■ **Task brief**: In the records that follow, find each line containing "icon" and copy it.

■ **Record excerpts**:

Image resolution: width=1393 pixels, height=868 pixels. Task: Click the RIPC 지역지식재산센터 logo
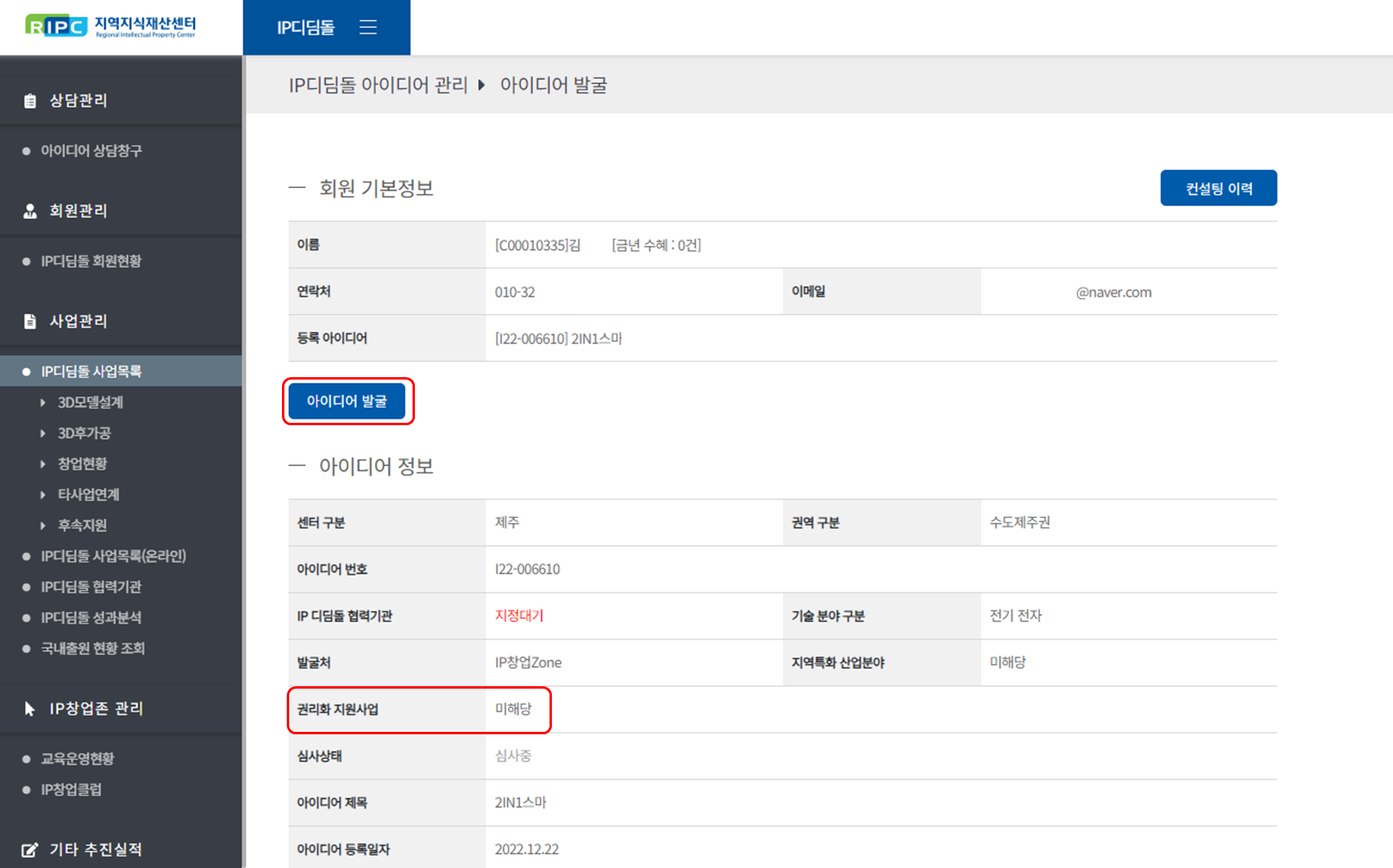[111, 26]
...
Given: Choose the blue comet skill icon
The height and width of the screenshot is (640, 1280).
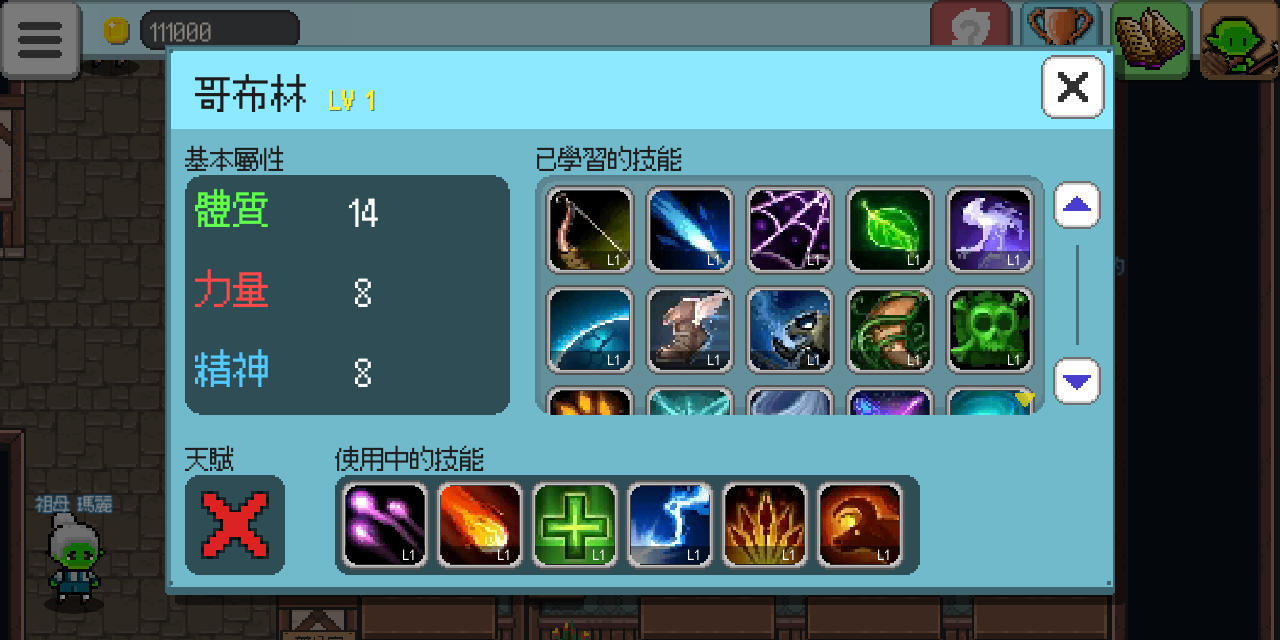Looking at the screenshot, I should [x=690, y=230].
* * *
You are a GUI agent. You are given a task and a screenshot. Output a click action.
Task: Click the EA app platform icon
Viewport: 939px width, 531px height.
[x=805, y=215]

■ **Response for this exercise**:
Given: Choose the blue comet skill icon
Task: Click the EA app platform icon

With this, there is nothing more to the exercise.